A sample of individual scientists was constructed to develop the methods and extract statistical measurements. We focus on a single specialty, namely condensed matter physics, and start our search with distinguished scholars who work or have worked at high-magnetic field labs in Tallahassee, Nijmegen, and Dresden that serve as focal points in the field. In addition, we extracted the top-25 American, Dutch, and German authors from ten important journals in condensed matter physics (Physical Review B, Journal of Physics-Condensed Matter, Thin Solid Films, Physica B-Condensed Matter, Advanced Materials, Applied Surface Science, Surface Science, Journal of Magnetism and Magnetic Materials, Journal of Nanoscience and Nanotechnology, and Physica Status Solidi B-Basic Solid State Physics). From the list of potential candidates, we first selected those with a long and distinguished career and good CV data. In addition, some of the selected physicists have had a shorter career or have achieved a less exalted status in their field than others. The result is a sample of 43 condensed matter physicists.

The lifetime publications of the 43 physicists were downloaded from Thomson Reuters Web of Science.Footnote 3 The publications retrieved from the Web of Science were manually checked to ensure that they belong to the work of the selected physicists. This check involved a comparison with the scientist’s curriculum vitae, an analysis of the subject areas of the retrieved papers, and a comparison with lists of publications on personal websites and in CVs. The corpus is not necessarily complete. The Web of Science does not include every single academic publication. For example, some of the early publications of Russian physicists—for their PhD and the Doctor of Science theses—have only been published in Russian and may not be included in the dataset. Also, the Web of Science has expanded over time, so coverage today is better than it used to be at the beginning of the careers of our subjects. However, overall coverage is sufficient for the purposes of our analysis.

Results

This section presents the results of the empirical tests of the six propositions.

Proposition 1

A scientist’s work consists of multiple finite research trails

Together, the 43 physicists have published 18,235 publications and worked on 459 problem areas during their career. On average, in the course of their academic career the physicists in our sample have been (or still are) active in 11 different problem areas (a minimum of 4 and a maximum of 32), producing about 43 publications per problem area and 1.3 publications per area per year. A closer look at the distribution within our sample (Fig. 3) shows that the career output of most researchers clusters into 5–15 problem areas with between 0.5 and 2 papers per problem area per year.

Fig. 3
figure 3

Number of research trails and the average intensity of activity per research trails

On average, they remain active in a problem area for just over 13 years or 39 % of their career length. Among the 459 individual problem areas about 41 % lasted five years or less and about 26 % covers all or most of a career. In other words, research trails are finite and scientists will work in multiple trails in the course of their career. Therefore, proposition 1 is confirmed.

Proposition 2

A scientist will work in several parallel research trails

Figure 2 shows how an individual scientist tackles different problem areas in a specific order. After obtaining their PhD, they expanded to other areas and, significantly, began to work in several problem areas at the same time. Their work converged on a core of highly similar research trails in which they worked for many years and that constitute the basis of their current reputation. Considering the total number of problem areas which the physicists in our sample have worked on during their entire career, it is quite likely that they worked on two or more problem areas at the same time, much like the example in Fig. 2.

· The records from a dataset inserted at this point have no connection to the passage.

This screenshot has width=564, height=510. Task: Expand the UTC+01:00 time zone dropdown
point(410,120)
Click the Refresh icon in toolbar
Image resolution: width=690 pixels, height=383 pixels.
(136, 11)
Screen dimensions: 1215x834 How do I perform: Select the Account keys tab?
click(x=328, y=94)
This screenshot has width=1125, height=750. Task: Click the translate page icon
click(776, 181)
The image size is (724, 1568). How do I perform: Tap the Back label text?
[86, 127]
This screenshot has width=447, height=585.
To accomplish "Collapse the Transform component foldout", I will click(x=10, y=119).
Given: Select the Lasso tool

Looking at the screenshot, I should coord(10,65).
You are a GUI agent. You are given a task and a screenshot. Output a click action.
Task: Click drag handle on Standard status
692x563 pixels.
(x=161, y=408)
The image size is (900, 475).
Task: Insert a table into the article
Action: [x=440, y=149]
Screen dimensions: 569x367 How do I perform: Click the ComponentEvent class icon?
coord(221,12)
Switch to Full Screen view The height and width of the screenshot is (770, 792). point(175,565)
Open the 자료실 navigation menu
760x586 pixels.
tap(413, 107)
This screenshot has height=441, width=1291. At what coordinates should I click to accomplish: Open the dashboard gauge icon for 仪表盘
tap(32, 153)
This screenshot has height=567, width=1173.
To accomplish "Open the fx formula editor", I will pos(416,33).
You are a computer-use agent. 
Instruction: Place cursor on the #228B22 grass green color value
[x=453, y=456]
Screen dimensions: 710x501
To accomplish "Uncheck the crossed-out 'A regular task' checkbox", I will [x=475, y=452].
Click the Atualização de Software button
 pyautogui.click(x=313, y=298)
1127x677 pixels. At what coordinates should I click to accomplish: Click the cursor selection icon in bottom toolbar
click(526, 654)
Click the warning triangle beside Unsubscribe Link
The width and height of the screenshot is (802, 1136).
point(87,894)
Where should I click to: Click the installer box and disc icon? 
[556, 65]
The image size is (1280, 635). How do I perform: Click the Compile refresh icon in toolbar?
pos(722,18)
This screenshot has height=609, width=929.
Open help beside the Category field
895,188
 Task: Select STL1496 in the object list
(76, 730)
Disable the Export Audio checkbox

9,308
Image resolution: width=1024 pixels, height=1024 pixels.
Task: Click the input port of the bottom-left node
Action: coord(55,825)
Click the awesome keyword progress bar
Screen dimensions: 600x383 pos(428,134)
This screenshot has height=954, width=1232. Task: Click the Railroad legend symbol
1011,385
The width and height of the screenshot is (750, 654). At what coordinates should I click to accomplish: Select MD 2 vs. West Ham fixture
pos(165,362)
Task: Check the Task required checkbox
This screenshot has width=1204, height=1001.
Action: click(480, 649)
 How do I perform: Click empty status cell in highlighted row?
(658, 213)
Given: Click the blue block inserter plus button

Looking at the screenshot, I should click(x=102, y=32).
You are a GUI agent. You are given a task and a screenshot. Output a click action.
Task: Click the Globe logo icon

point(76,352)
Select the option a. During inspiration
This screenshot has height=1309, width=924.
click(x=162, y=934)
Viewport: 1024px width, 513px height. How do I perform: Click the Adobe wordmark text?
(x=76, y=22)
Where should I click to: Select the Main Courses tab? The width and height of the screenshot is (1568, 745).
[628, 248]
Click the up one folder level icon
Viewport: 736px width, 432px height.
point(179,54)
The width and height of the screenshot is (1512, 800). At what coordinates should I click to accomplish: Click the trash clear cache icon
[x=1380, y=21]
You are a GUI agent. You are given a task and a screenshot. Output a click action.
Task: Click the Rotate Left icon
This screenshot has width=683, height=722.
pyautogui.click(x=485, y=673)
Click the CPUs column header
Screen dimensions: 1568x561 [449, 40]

Figure 4 shows the portfolios of four condensed matter physicists from our sample. The portfolios seem very different. They consist of different mixtures of short and disconnected research trails intermingled with very long and active trails. Within trails we can see bursts of activity as well as periods of intermittent activity. Some portfolios show more focus while others are more diverse. The underlying statistical patterns and sociological drivers may, however, be the same.

Fig. 4
figure 4

Visualisation of the lifetime corpus of four condensed matter physicists with time on the x axis and problem areas on the y axis

The number of problem areas in which a scientist is active at any one time can be considered a measure for the diversity of his portfolio. How diverse is the portfolio of our condensed matter physicists in different phases of their academic lifecycle? We distinguish between three phases: the PhD phase, the postdoctoral phase, and the professorial phase. The phases were demarcated using CV data.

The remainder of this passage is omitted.